Read on for six things to consider before filing for divorce.
Is Your Marriage Really Over?
Have your feelings actually diminished or are you just feeling powerless over a problem in the marriage and due to it are experiencing a lack of emotional closeness? If there are still feelings of love and affection, then you should consider working on the relationship before deciding on divorce. You don't want to get caught up in the divorce process and then later realize you’ve made a mistake. If there is any love left, consider trying couples therapy. "Attending a workshop, or a therapy or coaching session with your spouse when things start to go off the rails can determine the difference between making it or not," says therapist Susan Pease Gadoua.
Are You Just Making Empty Threats?
When people are frustrated or angry, they can resort to extreme actions to get what they want, but don't make this mistake with a threat of divorce. It's legal action after all, which means the implications are broader and more harmful than might be intended. "Such decisions are not made lightly or impulsively. I have found that it is not unusual that the "initiator" has been ruminating about divorce for years," says Sam Margulies, Ph.D.
Start with couple's therapy if you're looking to improve your marriage. If no compromise can be made or if the differences between you outweigh your commonalities, a legal split may be warranted.

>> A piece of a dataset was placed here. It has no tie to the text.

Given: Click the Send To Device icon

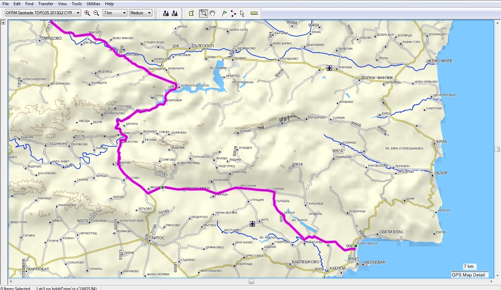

What Is Your Real Motivation To Divorce?
Are you hoping that a divorce will mean your spouse will start treating you better? Maybe they will realize what they've lost and will make the changes you need them to make. If that's the case, you're divorcing for the wrong reasons. Divorce will promote conflict, not resolve it.
If you want a change in the dynamics between you and your spouse, a divorce isn't the way to get it. Something to think about to help you come to your decision is that once you have divorced, your spouse is free to form emotional attachments to others. If that thought is uncomfortable to you, think twice before making a decision.
Are You Making an Emotional Decision?
Arguments shake up everyone involved. When this is the 10th+ dispute with your spouse, the bad after feelings will probably sit with you for some time. But don't make any rash decisions when emotions are high. You may be forgetting about all the good in your history together, which clouds your judgment.
What About the Negative Consequences of Divorce?
Divorce can mean a loss of dreams and goals. Think about the future and what lasting impacts giving up your marriage could have. Though you may hope to move on and find love again, make sure you're comfortable with the fact that you may not, or that you might at least be alone for a while. "Divorce is about change. There is often change in housing. There are economic changes, none of which are comfortable. There is change in social status and in the way the children's lives are managed," Margulies says.
Before making the decision, also make sure you have a support system in place to help you deal with the stress. If the two of you have children, know that you'll need to be able to handle their pain and be there to help them cope.
How Will You Act After Divorce?
Your attitude will determine what kind of life you'll have after the divorce. Will you be strong, take responsibility, and let go of any anger and resentment? Or will you remain bitter, resentful, and feel like a victim? The attitude you choose to live with will determine not only the kind of divorce you have but the quality of life you have after your divorce.